Texte de la page
········

Les brasseries artisanales redynamisent la vallée du Couserans

L’Ariège n’échappe pas à la folie des brasseries artisanales. Depuis 2018, elles se sont multipliées à travers le département et sont à présent près d’une vingtaine. Mais plus que des simples brasseurs, ces fans de bières proposent de vrais lieux de vie sociale pour les villages ariégeois.

À Massat ce jeudi 20 mai, c’est jour de marché. Bracelets artisanaux, miels, fleurs ou encore les traditionnels étals de pain et de légumes se partagent la place du village. Mais en contrebas de l'Église, deux personnes s’affairent à une activité bien plus particulière. Pierre et Guillaume sont brasseurs et emballent la dernière cuvée. Ils ont créé la Brasserie de l'Éphémère il y a quatre ans et demi et sortent leurs bouteilles de leur garage.

········

Consignes de travail
(1) D'après le texte sur les brasseries artisanales du Couserans, combien de brasseries artisanales le département de l'Ariège compte-t-il à présent ?
(2) Reprenez le texte sur les brasseries artisanales du Couserans et poursuivez-le à partir de sa dernière phrase.

Extraits de données
········

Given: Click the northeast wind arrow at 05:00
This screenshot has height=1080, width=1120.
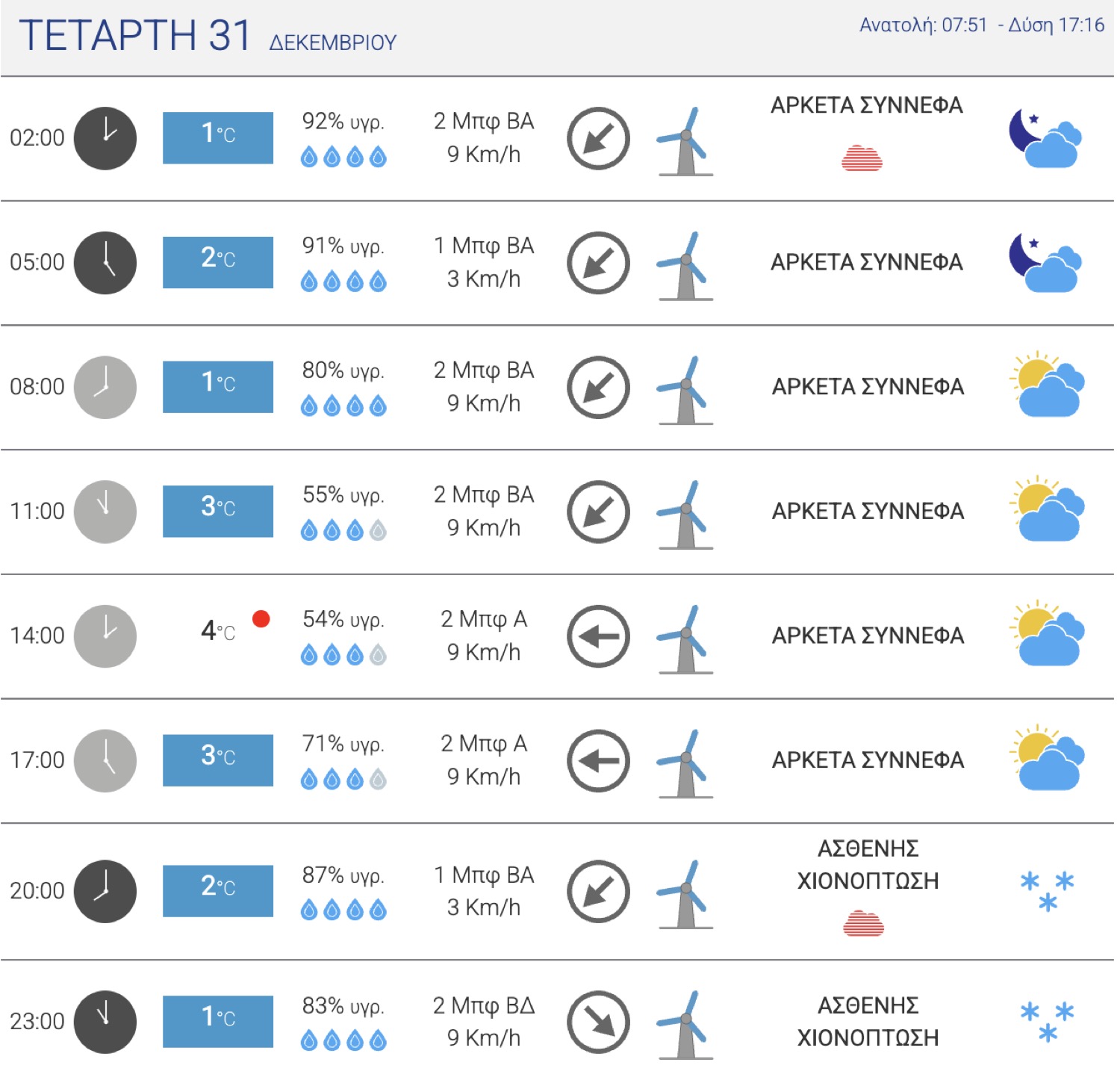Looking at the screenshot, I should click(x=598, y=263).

········

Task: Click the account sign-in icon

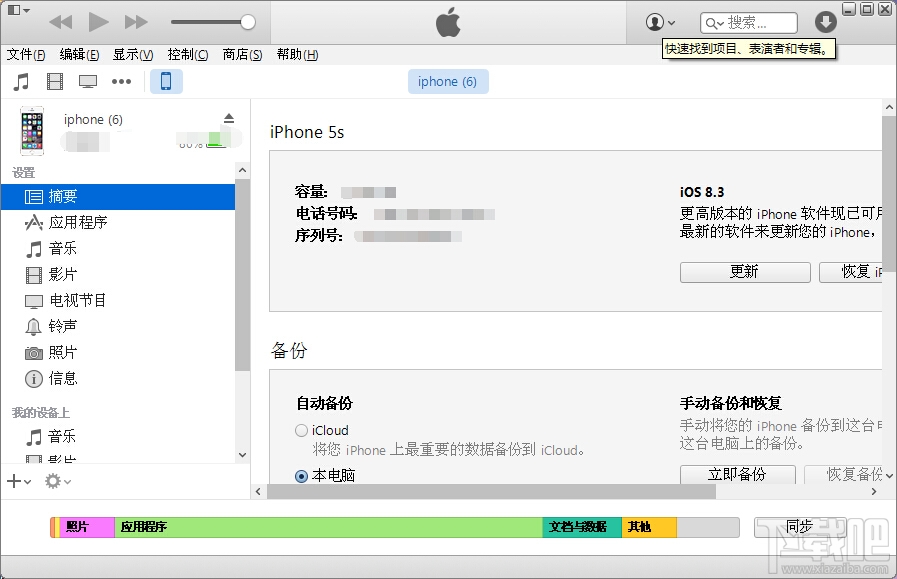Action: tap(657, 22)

········

Corrigé de l'exercice
(1) Près d'une vingtaine.

(2)
Le premier est bûcheron élagueur et le deuxième maçon. Tous les deux à leurs comptes, ils se réservent le jeudi et le vendredi pour brasser. Il suffit de se promener dans le village pour se rendre compte que la BIM, la Bière internationale de Massat, est une petite fierté locale. Vendue dans l’épicerie bio et dans la plupart des restaurants, le houblon local a même fédéré tout le village l’an dernier. Pierre et Guillaume sont parvenus à remporter un prix dans le cadre d’un concours régional d’innovations climatiques. Pierre explique. “La subvention va permettre de créer une station de lavage à Massat qui nous permettra de recycler nos bouteilles mais qui pourra profiter à l’ensemble du village. Par exemple, l’école fait du jus de pomme et lavera ses bouteilles vides dans la station.”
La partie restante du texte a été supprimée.